A: Yes.  Try $\alpha + i \beta$ where $\alpha$ and $\beta$ are rational and nonzero and $\arctan(\beta/\alpha)$ is not a rational multiple of $\pi$.  The only cases where $\theta/\pi$ and $\tan(\theta)$ are both rational are the "obvious" ones where $\tan(\theta) \in \{ 0, \pm 1\}$.
However, $\mu$ can't be an irrational algebraic number.  This follows from the 
Gelfond-Schneider theorem, since $\nu/|\nu| = e^{i\mu \pi}$ is a value of $(-1)^\mu$.
A: To extend @ChrisEagle’s answer without using Niven, let me point out that any nonreal Gaussian integer off the lines $y=\pm x$ will give an example of $z$ with $\arg z=\lambda\pi$ and $\lambda$ irrational, because of unique factorization in the Gaussian integers.
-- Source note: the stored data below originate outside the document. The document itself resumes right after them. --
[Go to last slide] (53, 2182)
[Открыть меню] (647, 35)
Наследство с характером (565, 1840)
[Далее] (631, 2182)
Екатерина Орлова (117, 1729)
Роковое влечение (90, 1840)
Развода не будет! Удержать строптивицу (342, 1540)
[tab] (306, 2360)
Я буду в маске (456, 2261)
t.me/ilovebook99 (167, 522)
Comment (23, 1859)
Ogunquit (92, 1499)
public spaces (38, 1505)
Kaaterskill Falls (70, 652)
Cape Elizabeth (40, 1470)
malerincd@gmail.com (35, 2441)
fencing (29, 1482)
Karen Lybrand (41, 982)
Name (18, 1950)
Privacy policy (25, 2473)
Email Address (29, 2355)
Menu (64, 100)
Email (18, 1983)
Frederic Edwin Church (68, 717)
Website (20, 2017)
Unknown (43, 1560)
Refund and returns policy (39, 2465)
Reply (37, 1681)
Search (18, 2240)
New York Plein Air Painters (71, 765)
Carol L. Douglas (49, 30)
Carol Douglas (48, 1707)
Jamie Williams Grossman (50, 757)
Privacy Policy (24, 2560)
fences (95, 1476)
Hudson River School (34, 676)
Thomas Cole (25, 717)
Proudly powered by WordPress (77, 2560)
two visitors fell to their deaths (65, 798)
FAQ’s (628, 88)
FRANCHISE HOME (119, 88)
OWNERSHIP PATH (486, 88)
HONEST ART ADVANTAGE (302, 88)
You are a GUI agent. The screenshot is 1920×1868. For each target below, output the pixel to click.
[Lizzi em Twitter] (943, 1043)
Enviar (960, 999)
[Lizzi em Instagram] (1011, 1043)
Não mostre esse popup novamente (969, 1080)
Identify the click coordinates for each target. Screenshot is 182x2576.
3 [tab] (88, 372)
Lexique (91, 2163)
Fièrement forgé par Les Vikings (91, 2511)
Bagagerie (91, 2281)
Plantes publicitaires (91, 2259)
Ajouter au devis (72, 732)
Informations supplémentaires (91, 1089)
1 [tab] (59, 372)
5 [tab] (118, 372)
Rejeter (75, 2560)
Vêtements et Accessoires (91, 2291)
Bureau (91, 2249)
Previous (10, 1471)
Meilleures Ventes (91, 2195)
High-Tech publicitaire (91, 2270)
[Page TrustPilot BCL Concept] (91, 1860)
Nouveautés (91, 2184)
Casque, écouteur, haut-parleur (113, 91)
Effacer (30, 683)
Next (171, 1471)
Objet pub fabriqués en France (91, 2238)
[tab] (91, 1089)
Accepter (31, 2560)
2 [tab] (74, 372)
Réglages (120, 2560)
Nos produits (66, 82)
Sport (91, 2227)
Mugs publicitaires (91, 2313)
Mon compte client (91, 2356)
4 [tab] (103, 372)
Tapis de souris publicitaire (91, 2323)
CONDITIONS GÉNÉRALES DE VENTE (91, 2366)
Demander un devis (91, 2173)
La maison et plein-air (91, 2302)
For, notice that the $\lambda$ above is rational if and only if $z^m$ is real for some positive integer $m$. And yet a Gaussian integer is real if and only if it is of the form
$$
2^r\prod_jq_j\prod_k(\rho_k\bar\rho_k)\,,
$$
where the $q_j$ are ordinary primes congruent to $3$ modulo $4$ and each $\rho_k\bar\rho_k$ is an ordinary prime congrent to $1$ mod $4$, just as $13=(3+2i)(3-2i)$. Note that $\rho_k$ and $\bar\rho_k$ are different Gaussian primes, i.e. not related by a unit factor. So take your $z$ satisfying the conditions I specified at the outset; then its factorization into primes must involve at least one $\rho$ that’s not matched by a $\bar\rho$, and every power of $z$ satisfies this condition as well, so is not real.